Los solitarios del Malecón son misteriosos. Cada uno tiene una energía contagiosa que incita a imaginar. ¿Quiénes son? ¿Qué hacen? ¿Qué sueñan? Con solo acercarse, el encantamiento de ese enigma se hace trizas, aunque a veces la realidad supera, en asombro y armonía, a la ficción.
Supongo que quiere sorprender a su amor, que hace ejercicios bien temprano y pasa por ahí todos los días a la misma hora. La vigilo de lejos para ver si llega y estoy atenta para, cuando se besen, hacer la foto del día. Luego de un rato me cuenta, sin tanto romanticismo, que le dieron botella y se sentó en el muro para esperar la hora de entrada a la Escuela de Automovilismo. Que llegó bien temprano porque hoy le toca el simulador.

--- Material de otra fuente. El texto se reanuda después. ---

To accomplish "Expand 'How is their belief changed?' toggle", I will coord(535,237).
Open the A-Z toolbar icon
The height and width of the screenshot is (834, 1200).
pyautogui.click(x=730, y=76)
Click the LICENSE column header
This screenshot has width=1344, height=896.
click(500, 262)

El mar lanzó un amasijo de sargazo, hilos y basura. Era como una gran bola de estambre. El niño pasó unos minutos intentando desenredarla y sacó, victorioso, un anzuelo. Parecía un Peter Pan maleconero celebrando su triunfo sobre el malévolo Capitán Garfio. “Ahora lo vendo a 20 pesos”, dijo el niño retando con sus palabras a James Matthew Barrie y entre ambos hicieron más grande la fantasía del barco que surca el cielo.

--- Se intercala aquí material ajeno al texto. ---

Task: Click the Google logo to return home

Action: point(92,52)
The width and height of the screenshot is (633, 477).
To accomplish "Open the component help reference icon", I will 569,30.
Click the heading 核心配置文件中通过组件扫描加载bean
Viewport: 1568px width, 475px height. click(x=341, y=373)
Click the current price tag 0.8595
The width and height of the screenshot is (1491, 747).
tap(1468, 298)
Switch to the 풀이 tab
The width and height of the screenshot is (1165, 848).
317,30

Observa con tranquilidad cómo la destrucción forma parte de la vida en la ciudad. Se acomoda, cual pitonisa griega, entre el Kháos y el Kósmos. Toda la fe puesta en la agilidad de la pala excavadora, para irse pronto a almorzar con su novio el camionero.
Seguro escribe Ciencia Ficción. Debe ser fanático de Ray Bradbury y está ahí, captando la realidad, tomándole el pulso a la calle para crear en su mente alguna distopía. Pero la verdad es que está esperando a que le baje, de algún piso del Ministerio, una licencia para vender vino en el Malecón. Mientras tanto, te ofrece un trago de su botellita “para consumo personal”. Y con las cosas que ha visto desde que está esperando, tiene material para sesenta mil crónicas marcianas.

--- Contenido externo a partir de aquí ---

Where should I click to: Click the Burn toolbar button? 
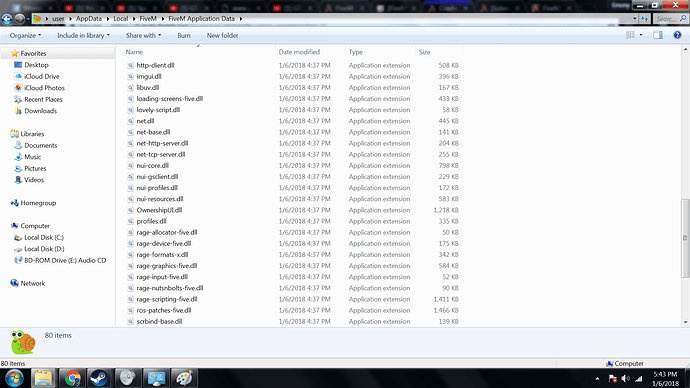click(184, 35)
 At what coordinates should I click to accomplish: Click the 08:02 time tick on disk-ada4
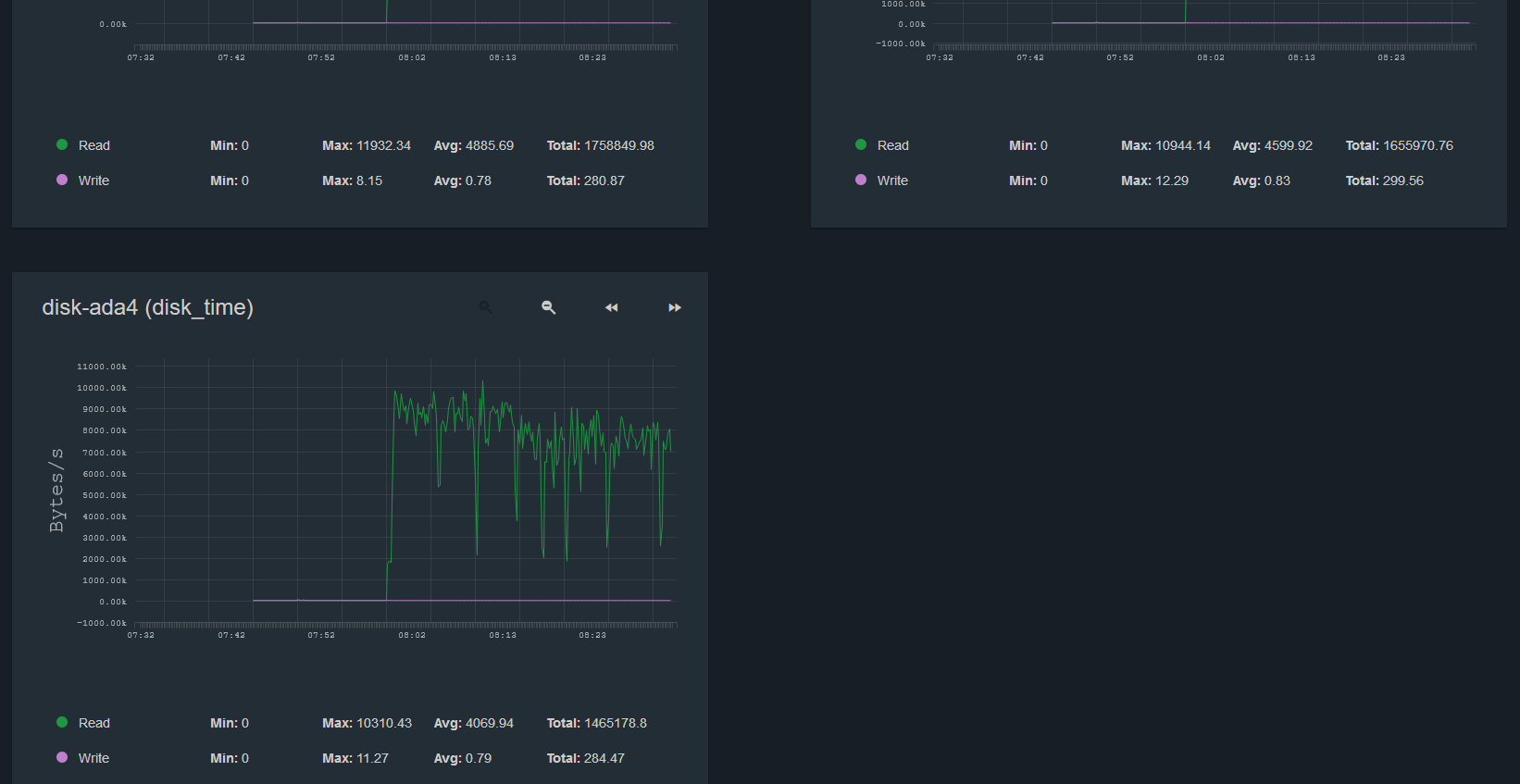[412, 635]
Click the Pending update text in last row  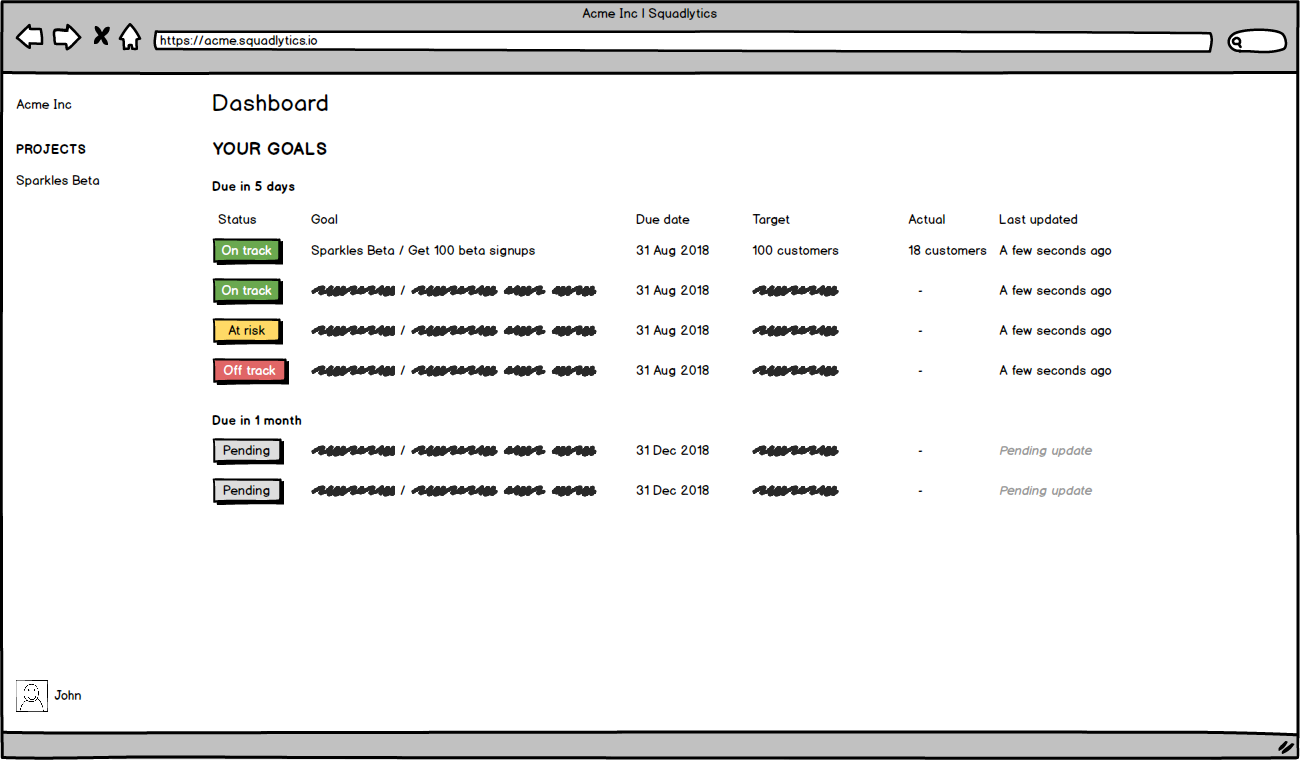point(1045,490)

Un mensajero del viento, un emprendedor, un chofer de taxi o un padre de familia. Un solitario caminante sin rostro, un hombre mirando al noreste. Un viajero como el equilibrista de Eliseo Diego, imaginando las venturas y prodigios del aire.
Parece que la señora de las flores está posando para la foto. Folclórica y convencional. Cubanísima y universal. Pero sus poses son para la cámara de su teléfono, no para la nuestra. Del lado de allá del mar, alguien le dice que la extraña y que pronto podrán abrazarse.
Ese anda fugado de la escuela. Y seguro está esperando por un colega para hacer alguna “cosa mala”, porque los muchachos a esa edad se vuelven almas descarriadas. Pero supe que, en realidad, tenía una prueba planificada para las 9 de la mañana que se pospuso para las 2 de la tarde porque el profesor “tenía problemas”. Entonces se fue caminando desde el Osvaldo Herrera, en Boyeros y Conill hasta el Malecón. Lleva estudiando una semana entera y ver el mar lo relaja.
“La cosa no está muy buena hoy”, seguro le han dicho sus colegas de varas largas. Lo imagino recorriendo el Malecón de punta a cabo con la ilusión de que lo sorprenda una gran mancha de peces. Pero en realidad, anda buscando a un socio que le arregle la vara que tiene un desperfecto y si los peces que imagino llegan de pronto, él no podrá pescar ninguno.
Tiene estampa de cantante de Cupido, un grupo de electropop español. Tiene pinta de estar componiendo un tema, algo así como: “Tengo tu foto en la cartera, para pagar lo que yo quiera… nananaaaa”. Pero no, lo cierto es que se llama Armandito y está un poco angustiado por los amigos que se le han ido, por los precios del mercado, por todo lo que quiere y no puede. Ojalá pudiera pagar “muchas cosas caras con tu cara”. Pero al menos tiene el Malecón, dice que le alivia todas las penas.
Genial el escrito. También un poco nostálgico
Gracias, soy cómplice.
Me gustó mucho el artículo, refleja un poco la Cuba de hoy, tan nostálgica y enigmática
Genial el artículo, las fotos me gustaron mucho, felicidades. La señora llamada “la señora de las flores” que me imagino sea por el vestido que a lo lejos parecen flores pero no, en realidad son corazones perdonen el detalle.